Ces gens là vont sauver le monde.
Le débat commence donc avec plus de 30 minutes de retard.
L’intervenante de OuiShare introduit rapidement le sujet et balance la parole telle une patate chaude à la première intervenante, en lui laissant soin de se présenter elle-même. Laurence Blisson porte l’avis très critique du Syndicat de la Magistrature. D’abord il y a un problème d’ordre procédural. L’absence de possibilité débat. En utilisant une procédure accélérée sur un sujet touchant de manière aussi fondamentale les libertés individuelles, la majorité génère confusions et peurs qui ne seraient peut-être pas présentes avec du temps pour expliquer, et un semblant de pédagogie ! Elle rappelle que le projet de loi porte sur le renseignement intérieur (bien plus qu’extérieur), et non sur le cas particulier du terrorisme. « Le renseignement n’est pas naturel en démocratie, il faut un débat serein. »
Après 5 à 10 minutes de vibrante introduction sur son enfance au Brésil, Eduardo Rihan Cypel, député PS de la 8è circonscription de la Seine et Marne, explique que « cette loi ne sort pas d’un chapeau » et qu’elle sert à adapter la DGSI au « changement de paradigme du milieu des années 90 » opéré par la révolution digitale. L’ambiance se réchauffe très clairement aux alentours de 20h20, lorsque le député insiste sur la nécessité de cette loi et le fait qu’elle respecte les libertés individuelles, et même qu’elle les promeut !

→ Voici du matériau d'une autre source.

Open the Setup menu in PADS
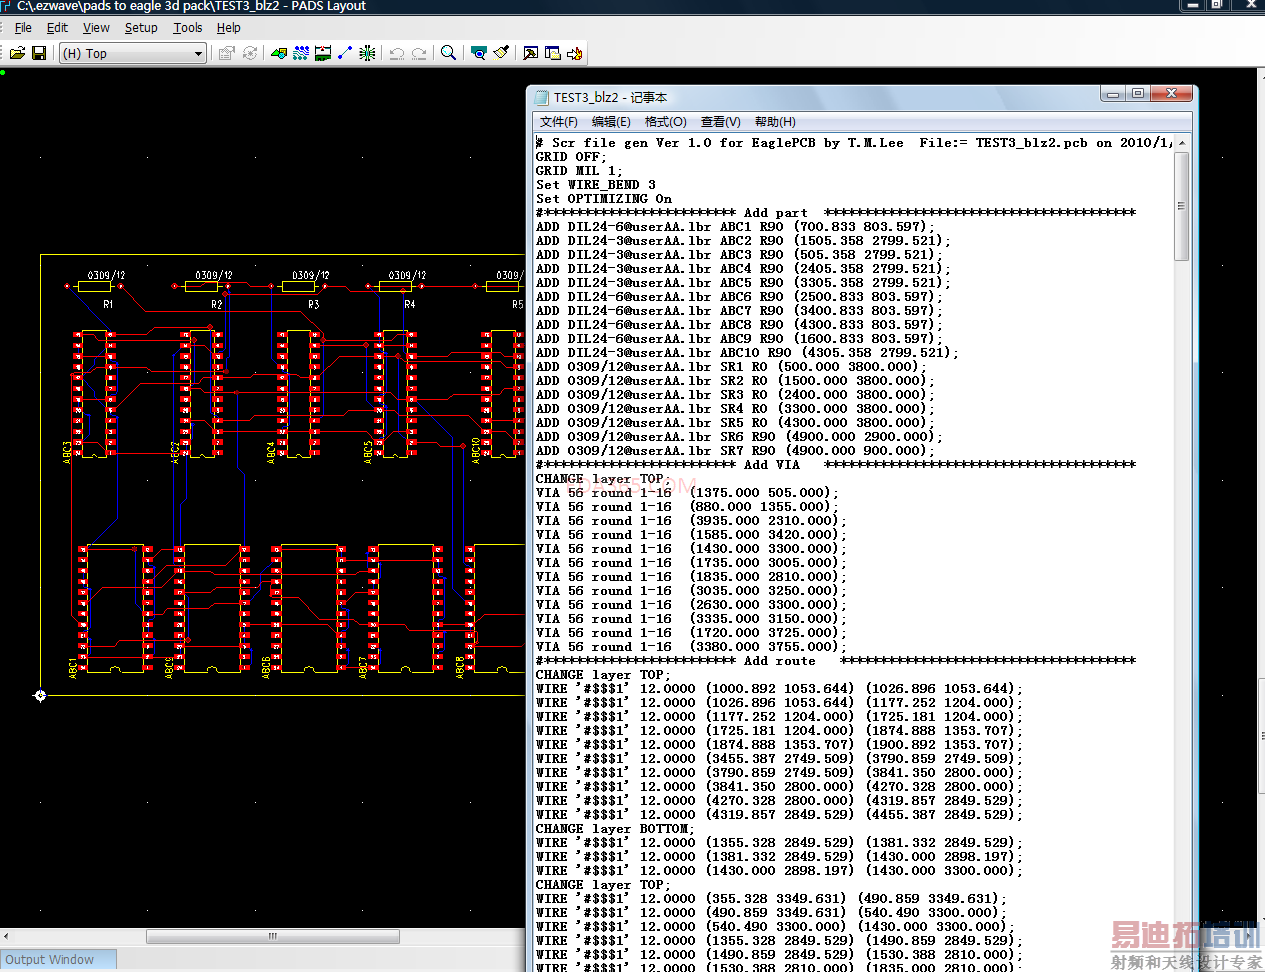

Bertrand Warusfel, Docteur d’État en Droit a travaillé sur la commission qui doit être mise en place pour remplacer la CNCIS dans le cadre de la nouvelle législation. « On aurait pu avoir ce débat il y a un an ». Pour lui la nouvelle loi ajoute le processus démocratique au renseignement intérieur, car elle suppose (dans sa forme actuelle) l’aval du Premier ministre pour toute intervention de RI, ainsi que l’avis consultatif (mais traditionnellement respecté) d’une entité nouvelle, la CNCTR.
En digne représentant de la FFDN et la Quadrature du Net, Benjamin Bayart intervient pour recentrer le débat sur la technique, et la polémique des « boites noires », non sans apporter son soutien au point de vue du Syndicat de la Magistrature : « ce texte est trop important pour être rushé ». Pour lui le problème de fond est que pour examiner des données suspectes, il faut bien les avoir reçues au préalable, hors cela suppose de fait une forme de surveillance de masse. « Dans surveillance des données suspectes il y a surveillance des données » « Une analyse de la dangerosité, ou du potentiel terroriste d’une donnée est une analyse de très haut niveau qui nécessite absolument une analyse de TOUT. Au préalable. ».
Daniel Martin, Président de l’Institut International des Hautes Etudes de la Cybercriminalité et ancien des renseignements jette un froid dans le débat d’un « Il faut recruter 60000 fonctionnaires pour être au niveau des chinois ! ». Profitant de ce moment d’incrédulité il continue sur la nette amélioration apportée par l’existence même de cette loi : « Enfin une loi publique ! Et non secrète » et illustre qu’elle advient dans un moment ou la DGSI crée son service indépendant vis à vis de la police judiciaire. Il est immédiatement retoqué par un membre de l’assistance qui lui signale que l’argument « il vaut mieux quelque chose plutôt que rien », n’en est pas un. Ce qui ajoute une dose de confusion au débat.
La représentante du Syndicat de la Magistrature convient de la bonne volonté de la loi, qui cherche à encadrer. Néanmoins il y a deux problèmes majeurs :
- La CNCTR, où le premier ministre agit sans contrôle indépendant.
- Le texte prévoit des conditions exceptionnelles pour bypasser le premier ministre.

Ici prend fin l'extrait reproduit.